Working in Mayo, I rarely enter Moos from the outside, rather via the 5th floor skyway. Though Moos is a huge building, I never feel like I'm in a big space, I always find myself wandering down narrow little corridors to find faculty offices.

More importantly, the Moos Tower main entrances are dangerous wind tunnels. I can't imagine how many frail patients are injured when exiting the building and are thrown over by the frigid gusts of wind surrounding the building.

Bob Roscoe said...

This building was much admired in its early days, but arts criticsm is a moving target. For architecture, a building being 30 years old can be at its most unfashionable status. I call it "Overbite Tower," ironically appropriate for the U of M School of Dentistry.

Anonymous said...

I worked as an IT jerk for the Academic Health Center for 4 years, most of my calls being in Moos and PWB. I learned all kinds of crazy things about the building, like the particulars about the reverse-air-fed fire suppression system and the two service cargo chutes no one seemed to know about. There are also some HUGE office spaces that are used like, once a year - which is crazy if you know what the politics around space are like at the U.

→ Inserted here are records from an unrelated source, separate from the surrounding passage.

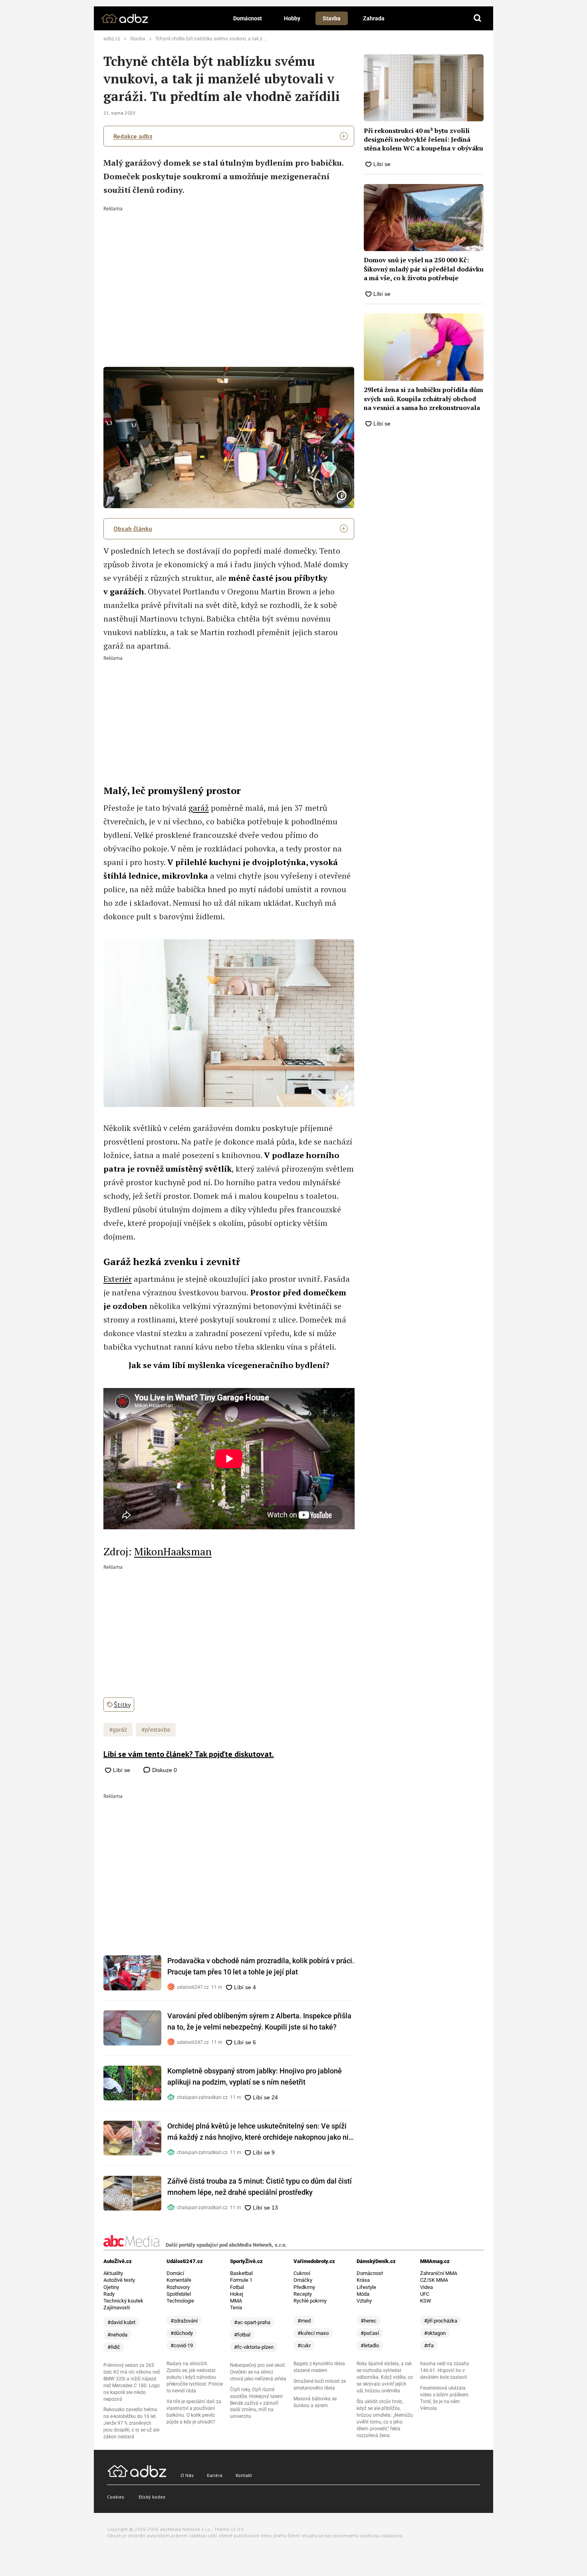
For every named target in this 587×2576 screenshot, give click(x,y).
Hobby (292, 18)
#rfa (429, 2345)
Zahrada (374, 18)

I also knew about an admin-type person who was basically living in her Moos office while she went through a divorce. I found her bag of clothes and toiletries in the server room and figured it out, but never told.

Moos and PWB are definitely a slice of super-70's brutalist University glory days goodness. I loved sitting in people's offices on higher floors while I did software upgrades, taking in the awesome view. Having graduated from Minneapolis South High, (another concrete bunker Minneapolis classic), I felt right at home.

Stephen Gross said...

It's ugly and overbearing, but that's not necesarily a reason to dislike it. Much like the Eiffel Tower (disliked by Parisians at first!), I wonder if in 100 years it will simply be loved in the same way you love your weird, ugly children because they're yours.

Thomas said...

Having spent my freshman year of college(plus two years of choir camp in high school)in the nearby super block dorms, and working for 3 years in the basement of PWB, it is hard to be objective about Moos and PWB.

I do remember that we always referred to them as the Darth Vader buildings. As in, you could imagine him living there.

Anonymous said...

It also seems like they haven't updated the plumbing in the AHC area since 1976 because all of the water from the drinking fountains tastes like coppery-moldy nasty.